From Robert Ellsberg

On Dec 21, 2017, at 3:19 PM, Ellsberg, Robert wrote:

Dearest Liz and Gil,

Forgive me for intruding in this unbearably sad moment. I just heard the news from Peggy, and of course I had to reach out to you with love, despite the fact that we have been out of touch, and words are so inadequate.

There is no consolation I can offer, but please let me express these words that come from my heart (and forgive me for any presumption):

There is no measuring the suffering that Jamie experienced. Whatever calculation went into his last act, I’m sure it was never intended to hurt or punish you, or to lay any burden of guilt or recrimination on you. Of course, that does not spare your feelings, but I am sure that whatever went on his mind—whether impulse or conscious plan—it was intended only to ease his own pain and not with a thought to the pain it would cause you. Try to forgive him.

Ultimately you were powerless to rescue him—though you both did everything that was in your power to help, and spared no effort or expense on his behalf. He could not have had more loving and dedicated parents. Try to forgive yourselves.

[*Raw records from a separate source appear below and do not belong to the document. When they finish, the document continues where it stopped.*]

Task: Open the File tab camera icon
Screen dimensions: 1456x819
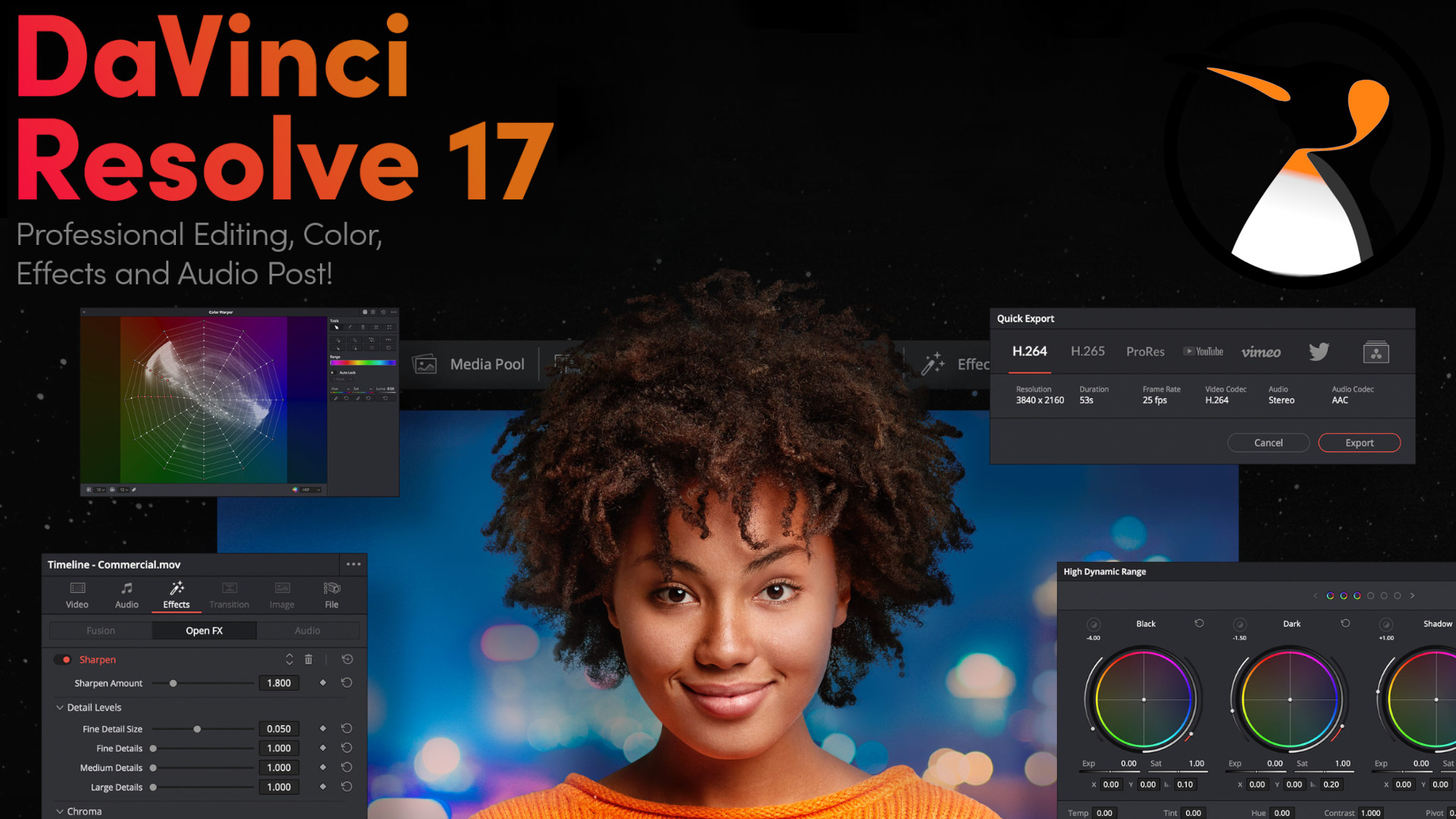Action: tap(331, 588)
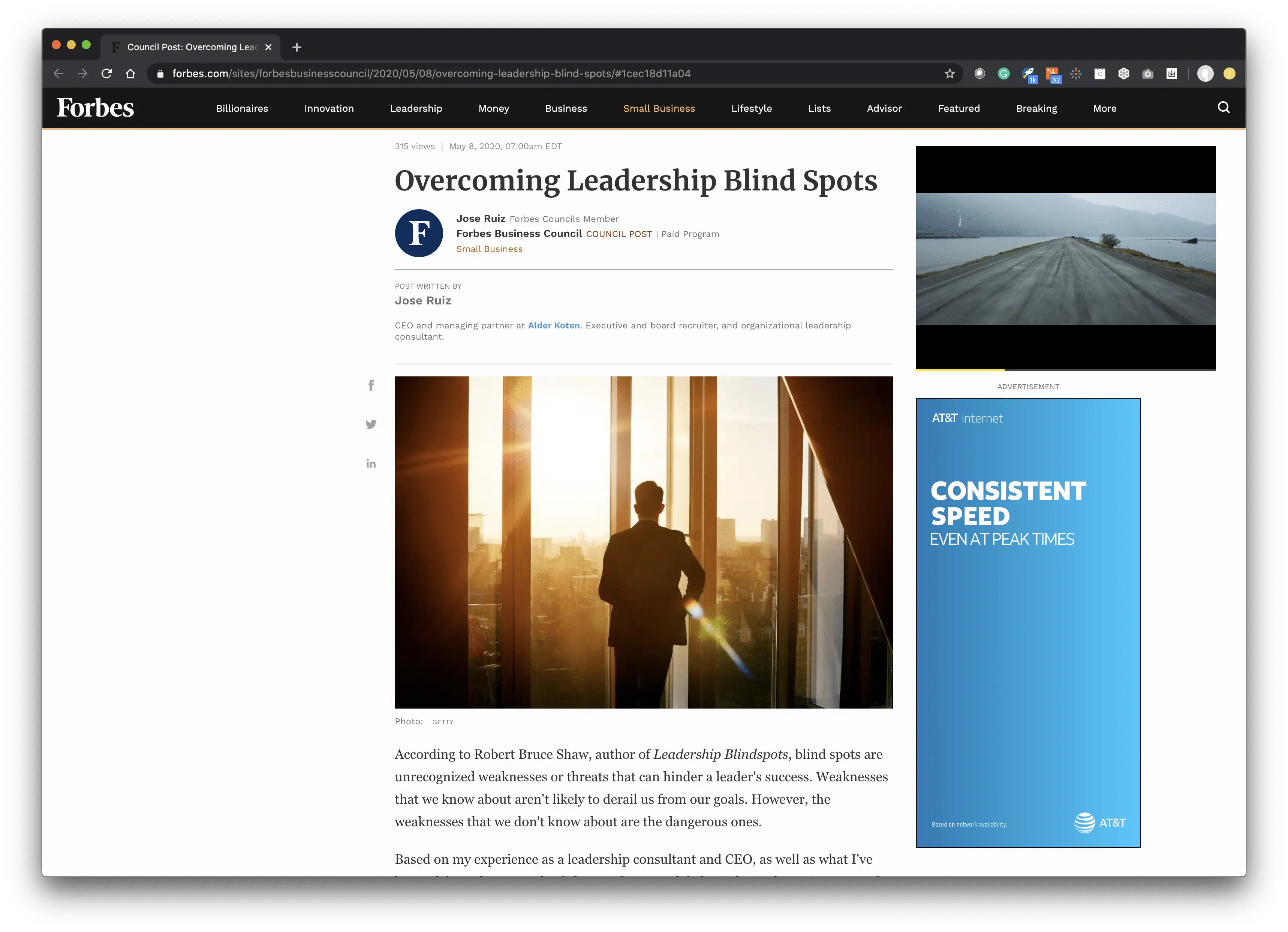This screenshot has width=1288, height=932.
Task: Click the AT&T Internet advertisement
Action: pyautogui.click(x=1028, y=622)
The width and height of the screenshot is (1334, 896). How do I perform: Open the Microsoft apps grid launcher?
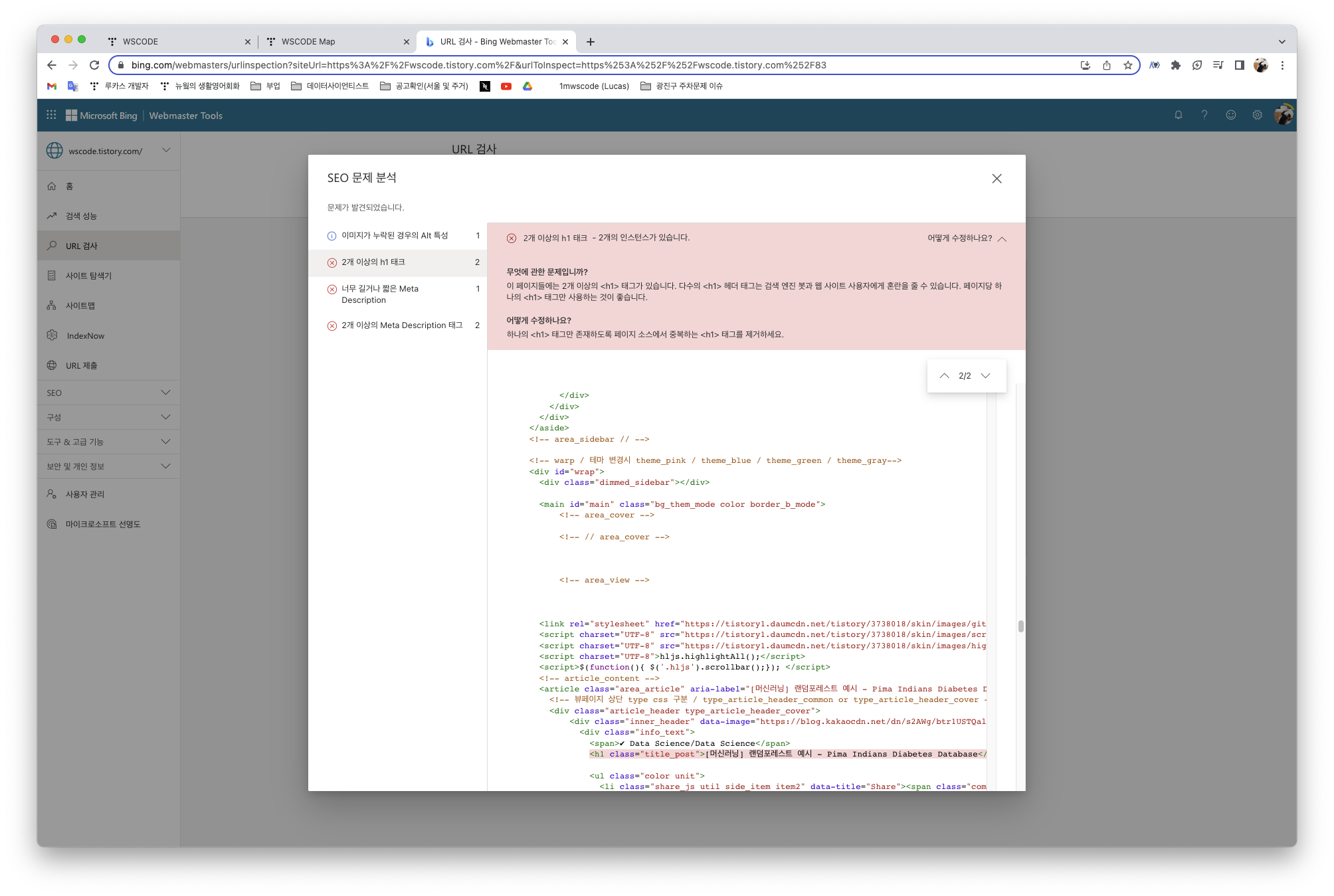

Though he experienced suffering beyond what I can imagine, his life was about more than suffering. He was a hugely gifted and brilliant person. He was loved by many people and he experienced love. Apart from the pain, he had many experiences of happiness, and he also brought happiness into the world. I was fortunate to be present for many of those happy occasions. I remember in particular how much fun we all had working on jigsaw puzzles at the lake, with all the boys shouting out “Brilliant!” whenever anyone found the missing piece. I remember his kindness to my girls, the great impression he made on Peggy’s classes with his brilliant literary gifts. I remember so many times that he and Nicholas spent together.

The last time I saw him he was with a girl at the Tribeca film festival where Nicholas was showing a film. He was cheerful. He greeted me warmly, and it made me happy to know that he and Nick had maintained a connection that was forged when they were infants.

Of course I knew Jamie from the moment he was born. I remember how you both glowed with happiness. He came into a world that received him with love. But he carried a weight that he ultimately couldn’t bear . . . and who can blame him, or know that we would not have done the same.

Dorothy Day was very troubled by the suicide of a friend’s son. She asked a priest how to pray for this youth. He told her something that she never forgot—it must count as one of the most important spiritual insights that anyone ever shared with her. He said, “There is no time with God. All the prayers you would have offered for this boy while he lived are still valid and effective.” This brought her much comfort over the years, as she suffered similar losses. (Dorothy herself, as a young woman, twice tried to kill herself.)

Apart from the gift of life, God has given us the great gift of freedom. Surely Jamie did not choose darkness but freedom from suffering that had become intolerable. (Again, please forgive me if I don’t know all the circumstances or make assumptions I have no right to.)

I love you both and I pray with all my strength that in the days to come you will find the support you need to get through this now dark season, and that beyond that you will be flooded with memories of the sweetness and joy that you shared with your darling son, and experience gratitude (as I do) for having shared the earth with him for this all-too-brief time.

May you find peace, may you find healing—not today, or tomorrow, but with the inexorable passing of time; may you be wrapped in God’s loving embrace; may you finally come to know that wisdom—which no one desires and no one seeks—that only comes by way of fire. And afterwards, the still small voice.